Linux respaldos.local.iiec 2.6.26-1-vserver-amd64 #1 SMP Wed Oct 1 13:08:10 UTC 2008 x86_64

What does this mean? This ASCII-art graph represents your host’s public key, which uniquely identifies (or at least, it better damn should uniquely identify!) it. This representation was added mainly because it is way easier to be able to visually record the shape of your most frequently used hosts’ IDs than their fingerprint. If you connect from a foreign or untrusted machine (i.e. one that does not yet know your host’s identity), make sure to run with this switch - it will protect you from somebody supplanting your server’s identity. Besides, it adds to the general kewlness factor, doesn’t it? ;-) To enable this behaviour by default, add the following to your /etc/ssh/ssh_config (or to your personal .ssh/config):

Host * 
  VisualHostKey yes

Now… What about publishing the list of the 32767 known-bad SSH keys?
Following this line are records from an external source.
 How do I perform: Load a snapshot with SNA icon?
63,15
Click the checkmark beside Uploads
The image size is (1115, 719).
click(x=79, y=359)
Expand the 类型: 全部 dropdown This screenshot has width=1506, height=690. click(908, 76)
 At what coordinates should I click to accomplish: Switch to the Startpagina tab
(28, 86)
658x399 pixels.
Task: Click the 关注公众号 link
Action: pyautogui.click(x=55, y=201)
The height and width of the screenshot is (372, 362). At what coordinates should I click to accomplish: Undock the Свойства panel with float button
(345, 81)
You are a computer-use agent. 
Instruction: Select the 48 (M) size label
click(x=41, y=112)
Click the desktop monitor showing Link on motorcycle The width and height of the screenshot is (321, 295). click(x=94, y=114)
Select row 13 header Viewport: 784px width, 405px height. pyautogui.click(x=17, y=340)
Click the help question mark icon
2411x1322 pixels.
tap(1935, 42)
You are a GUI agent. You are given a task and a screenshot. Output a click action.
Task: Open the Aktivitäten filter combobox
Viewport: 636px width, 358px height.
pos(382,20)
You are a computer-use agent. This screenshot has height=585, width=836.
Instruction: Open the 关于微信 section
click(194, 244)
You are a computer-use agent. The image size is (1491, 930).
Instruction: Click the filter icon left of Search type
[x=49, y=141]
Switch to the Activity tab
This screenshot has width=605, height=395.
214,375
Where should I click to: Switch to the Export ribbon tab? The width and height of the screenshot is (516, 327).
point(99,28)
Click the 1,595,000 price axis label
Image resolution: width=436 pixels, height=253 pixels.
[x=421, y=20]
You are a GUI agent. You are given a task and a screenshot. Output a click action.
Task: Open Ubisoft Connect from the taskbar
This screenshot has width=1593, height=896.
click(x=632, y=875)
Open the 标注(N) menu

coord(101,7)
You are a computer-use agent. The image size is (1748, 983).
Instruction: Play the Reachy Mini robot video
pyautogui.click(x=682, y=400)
That’d make for a nice ASCII-art exhibit :-}

Comments

Anonymous 2008-11-03 09:51:25

But where is the “@”?

But where is the “@”?


gwolf 2008-11-03 14:12:16

Not everything in life…

is a nethack game!


Joachim Breitner 2008-10-31 01:59:29

Strictly speaking…

„If you connect from a foreign or untrusted machine…“ – if the machine you connect from is untrusted, then it does not add much theoretical security (as the ssh binary could be modified). Correct would be „if you connect from a trusted machine on an untrusted network to your server for the first time…“. But practically, of course you are right.

BTW, your ASCII captcha is broken here (no mono font, or no fallback in the font specification).